End-points of a latus rectum

For $LR$ passing through $\mathrm{S}(\mathrm{ae}, 0)$ :

$
L\left(a e, \frac{b^2}{a}\right) ; L^{\prime}\left(a e,-\frac{b^2}{a}\right)
$
For LR passing through $S^{\prime}(-a e, 0)$ :

$
L_1\left(-a e, \frac{b^2}{a}\right) ; L_1^{\prime}\left(-a e,-\frac{b^2}{a}\right)
$

Parametric equation of Hyperbola

The equations $x=a \sec \theta, y=b \tan \theta$ are called the parametric equation of the hyperbola
The circle with centre $O(0,0)$ and $O A$ as the radius is called the auxiliary circle of the hyperbola.

Derivation of Parametric equation of Hyperbola

Draw $PN$ perpendicular to the $x$-axis axis and $N Q$ be a tangent to the auxiliary circle. Let be $\angle \mathrm{QON}=\theta$ (This angle is also known as Eccentric Angle). Hence, the parametric equation of circle at point $Q (a \cos \theta$, a \sin \theta )$.

$
\begin{aligned}
& \text { now, } x=\frac{\mathrm{ON}}{\mathrm{OQ}} \cdot \mathrm{OQ}=\sec \theta \cdot \mathrm{a} \\
& \mathrm{x}=\mathrm{a} \sec \theta \\
& \mathrm{P}=(\mathrm{a} \sec \theta, \mathrm{y})
\end{aligned}
$
$P$ lies on the hyperbola

$
\begin{aligned}
& \frac{a^2 \sec ^2 \theta}{a^2}-\frac{y^2}{b^2}=1 \\
& y= \pm b \tan \theta
\end{aligned}
$
Point $P$ is $(\mathrm{a} \sec \theta, \mathrm{b} \tan \theta)$

Conjugate Hyperbola

Conjugate hyperbolas are hyperbolas with the same center but the transverse axes and the conjugate axes of the hyperbolas are interchanged.

For instance, the conjugate hyperbola of the hyperbola $\frac{(x-2)^2}{4}-\frac{(y-3)^2}{9}=1$ is $\frac{(x-2)^2}{9}-\frac{(y-3)^2}{4}=1$.

Rectangular Hyperbola

A rectangular hyperbola is a special type of hyperbola whose asymptotes of hyperbola are perpendicular to each other.

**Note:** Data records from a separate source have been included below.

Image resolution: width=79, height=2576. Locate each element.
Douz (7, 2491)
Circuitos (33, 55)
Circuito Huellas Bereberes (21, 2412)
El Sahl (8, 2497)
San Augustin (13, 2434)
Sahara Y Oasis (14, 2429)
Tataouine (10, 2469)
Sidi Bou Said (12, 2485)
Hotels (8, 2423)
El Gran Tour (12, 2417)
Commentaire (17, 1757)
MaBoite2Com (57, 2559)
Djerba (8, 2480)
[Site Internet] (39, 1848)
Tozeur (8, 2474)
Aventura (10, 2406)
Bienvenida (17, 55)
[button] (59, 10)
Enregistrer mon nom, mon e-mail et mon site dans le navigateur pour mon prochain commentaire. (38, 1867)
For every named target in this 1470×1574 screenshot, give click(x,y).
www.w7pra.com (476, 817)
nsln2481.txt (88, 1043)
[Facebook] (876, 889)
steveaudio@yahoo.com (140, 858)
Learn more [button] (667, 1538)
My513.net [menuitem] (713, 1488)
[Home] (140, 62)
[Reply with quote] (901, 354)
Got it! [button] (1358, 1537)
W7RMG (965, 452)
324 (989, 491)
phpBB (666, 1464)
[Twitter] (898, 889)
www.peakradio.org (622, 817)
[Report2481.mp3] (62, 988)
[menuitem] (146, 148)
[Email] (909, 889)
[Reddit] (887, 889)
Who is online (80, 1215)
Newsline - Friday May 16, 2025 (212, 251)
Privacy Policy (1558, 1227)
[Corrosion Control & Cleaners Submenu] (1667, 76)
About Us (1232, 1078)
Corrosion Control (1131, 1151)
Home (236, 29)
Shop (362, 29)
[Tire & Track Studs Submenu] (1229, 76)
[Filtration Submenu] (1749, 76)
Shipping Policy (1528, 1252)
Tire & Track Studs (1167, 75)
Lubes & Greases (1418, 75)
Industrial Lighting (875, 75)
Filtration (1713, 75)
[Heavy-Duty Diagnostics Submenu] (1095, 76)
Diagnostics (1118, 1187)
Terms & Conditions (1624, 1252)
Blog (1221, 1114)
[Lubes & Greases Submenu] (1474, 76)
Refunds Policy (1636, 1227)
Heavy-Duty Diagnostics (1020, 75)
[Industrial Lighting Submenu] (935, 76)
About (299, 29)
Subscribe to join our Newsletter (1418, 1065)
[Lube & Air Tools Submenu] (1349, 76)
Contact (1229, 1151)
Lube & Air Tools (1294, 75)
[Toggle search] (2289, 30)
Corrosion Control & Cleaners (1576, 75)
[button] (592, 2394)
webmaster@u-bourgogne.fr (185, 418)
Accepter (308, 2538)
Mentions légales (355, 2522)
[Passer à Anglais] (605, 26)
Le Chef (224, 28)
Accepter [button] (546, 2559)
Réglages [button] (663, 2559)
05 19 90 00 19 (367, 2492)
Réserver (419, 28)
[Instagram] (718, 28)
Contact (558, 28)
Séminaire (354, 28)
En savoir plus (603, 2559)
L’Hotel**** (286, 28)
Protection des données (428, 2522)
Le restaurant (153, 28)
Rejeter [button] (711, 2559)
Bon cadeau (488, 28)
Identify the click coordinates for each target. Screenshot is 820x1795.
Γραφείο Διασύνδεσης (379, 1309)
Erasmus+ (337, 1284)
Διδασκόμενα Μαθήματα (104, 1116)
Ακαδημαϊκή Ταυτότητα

And the length of the conjugate axis is equal to transverse axis.

In this case, $a=b$.

Rectangular Hyperbola Shape

Rectangular hyperbola consists of two curves or branches located in the opposite quadrants (such as first and third quadrant). These branches never touch the asymptotes of hyperbola (x-axis, y-axis).

The equation of a rectangular hyperbola can be denoted using various forms, as per the orientation and center entails provided. Below are the equation of rectangular hyperbola:

Standard Equation (centered at the origin)

For a rectangular hyperbola, having asymptotes along the coordinate axis, the standard form of the rectangular hyperbola equation:

$xy = c^2$.

Here c is the constant which shows the size of hyperbola. It has asymptotes along the x axis, y axis.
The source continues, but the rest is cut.